Why This Analyst Sees Peloton Pedaling for Gold

Jon C. Ogg

Peloton Interactive Inc. (NASDAQ: PTON) is a stock that is far from controversy. Among the so-called unicorn valuations of 2019, those in excess of $1 billion come time for the initial public offering, Peloton debuted in September at $29 per share after raising $1.16 billion and with an initial market value of about $8 billion. The problem is that Peloton has been losing money hand over fist, and it initially fell on the day of its IPO and thereafter.

However, some on Wall Street are quite bullish on the stationary bike and subscription online spinning class model. After Peloton rose 4% on Tuesday, the company’s shares closed above their IPO price to $29.69. The consensus analyst target price was already $34.58, but Wedbush Securities has a new Outperform rating and a $37 target price.

Peloton has traded post-IPO as low as $20.46 a share, but it also has been as high as $37.02. The highest sell-side analyst target price for the stock is $45.

Wedbush’s James Hardiman sees Pelton benefiting from the fitness industry’s strong secular tailwinds, even though he also points out that there is an extremely fickle customer base. The other risk, probably without needing to be said, is a steady stream of fad exercise and health equipment, followed by gym concepts and a more recent trend in endless health and fitness apps. Hardiman has surveyed Peloton users and prospective customers and counted “our own experience with the product” to suggest that Peloton likely will not prove to be a fad. He sees the company as one of a small number of fitness companies that are likely to “be an enduring force going forward.”

Peloton had about 1.4 million customers when it came public, defined as individual users with a Peloton account. The company is deemed to have a first-mover advantage, as a compelling subset of the fitness market that offers consumers what they want and where and when they want it. Despite a considerable amount of work ahead of it, Hardiman sees Peloton as having the best shot of becoming synonymous with at-home fitness. Some recent problems pointed out were a tone-deaf holiday commercial and competitive interactive fitness products announced at the recent Consumer Electronics Show.

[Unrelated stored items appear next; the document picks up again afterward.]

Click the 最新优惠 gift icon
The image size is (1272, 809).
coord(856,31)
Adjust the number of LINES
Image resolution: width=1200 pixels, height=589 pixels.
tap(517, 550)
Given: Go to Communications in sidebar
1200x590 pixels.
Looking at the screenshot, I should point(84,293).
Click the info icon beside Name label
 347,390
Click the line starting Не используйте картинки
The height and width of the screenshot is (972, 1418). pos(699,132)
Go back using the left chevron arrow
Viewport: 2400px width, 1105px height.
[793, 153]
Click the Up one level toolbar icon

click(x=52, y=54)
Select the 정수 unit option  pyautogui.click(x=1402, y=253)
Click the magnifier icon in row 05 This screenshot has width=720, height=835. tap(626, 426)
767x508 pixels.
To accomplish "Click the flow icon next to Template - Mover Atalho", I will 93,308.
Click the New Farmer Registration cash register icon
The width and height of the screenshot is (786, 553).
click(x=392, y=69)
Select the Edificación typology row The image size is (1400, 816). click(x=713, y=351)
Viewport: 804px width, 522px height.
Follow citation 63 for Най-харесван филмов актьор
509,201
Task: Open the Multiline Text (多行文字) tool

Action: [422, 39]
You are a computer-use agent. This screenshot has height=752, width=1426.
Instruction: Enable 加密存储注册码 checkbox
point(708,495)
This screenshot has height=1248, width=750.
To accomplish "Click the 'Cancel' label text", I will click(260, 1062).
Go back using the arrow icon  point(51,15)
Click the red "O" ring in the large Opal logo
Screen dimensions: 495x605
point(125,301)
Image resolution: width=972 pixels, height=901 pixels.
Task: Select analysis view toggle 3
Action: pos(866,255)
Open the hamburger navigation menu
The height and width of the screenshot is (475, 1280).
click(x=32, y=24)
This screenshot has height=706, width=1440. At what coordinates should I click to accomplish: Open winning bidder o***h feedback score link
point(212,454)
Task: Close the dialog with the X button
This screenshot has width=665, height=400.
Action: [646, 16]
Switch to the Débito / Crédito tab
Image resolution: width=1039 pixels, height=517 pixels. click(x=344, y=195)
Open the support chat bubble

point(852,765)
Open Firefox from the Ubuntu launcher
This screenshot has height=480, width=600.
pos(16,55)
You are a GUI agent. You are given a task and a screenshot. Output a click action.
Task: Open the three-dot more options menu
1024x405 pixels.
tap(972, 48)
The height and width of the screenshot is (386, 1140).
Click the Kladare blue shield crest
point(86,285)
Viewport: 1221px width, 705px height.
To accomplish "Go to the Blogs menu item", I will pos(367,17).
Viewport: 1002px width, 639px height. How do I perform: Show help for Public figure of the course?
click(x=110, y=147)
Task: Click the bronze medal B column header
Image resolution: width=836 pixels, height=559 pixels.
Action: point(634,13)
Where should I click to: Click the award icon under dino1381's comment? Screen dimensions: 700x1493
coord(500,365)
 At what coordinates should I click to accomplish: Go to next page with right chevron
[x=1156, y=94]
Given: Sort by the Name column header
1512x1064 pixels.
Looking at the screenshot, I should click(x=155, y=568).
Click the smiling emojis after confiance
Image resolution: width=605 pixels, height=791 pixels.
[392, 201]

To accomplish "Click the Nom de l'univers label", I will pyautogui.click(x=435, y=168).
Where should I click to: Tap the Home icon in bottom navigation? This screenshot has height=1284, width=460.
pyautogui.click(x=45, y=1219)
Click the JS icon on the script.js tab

For specific subscriber numbers ahead, Hardiman sees it reaching as much as approximately 4 million. Some 3 million would be from the United States. While this may seem a difficult task, it is pointed out as just 2% of U.S. households and about 6% to 7% of the company’s total U.S. addressable market, or 20% to 25% of its U.S. serviceable addressable market. Hardiman also says that Peloton is only just beginning to scratch the surface of international markets that can significantly expand its total addressable markets.

The Wedbush report said:

The product of our subscription outlook and our lifetime value math (est. $1,200 cash value per new subscriber in today’s dollars) gets us to $27 per share of value for the subscription business, approaching the entirety of the current market price (~$28). One issue that is expected to expand its markets further is if incremental products are rolled out.

It also said:

Media speculation of a rowing machine and a cheaper treadmill are in-line with what we believe to be the most logical next steps for the company, and two products that are likely to be well received by the existing base. Both a theoretical rower and an elliptical from Peloton saw high-levels of potential interest among our survey respondents, while Peloton bike owners and non-owners alike expressed significantly more interest in a cheaper treadmill relative to the current $4,000 Tread.”

As for competition, NordicTrack’s Studio Cycle is the closest competitor, while the biggest threat is a yet-to-be-announced SoulCycle home offering that not only does not yet exist and has no known name, price or features. Hardiman further said:

With this in mind, while the Peloton product is an expensive one in isolation, we believe it is affordable relative to (1) a gym/fitness club membership that it is often replacing, and (2) seemingly cheaper but ultimately ineffectual fitness products and services, which make up the majority of fitness alternatives in the market. As such, Peloton is extremely well regarded by customers and prospective customers alike.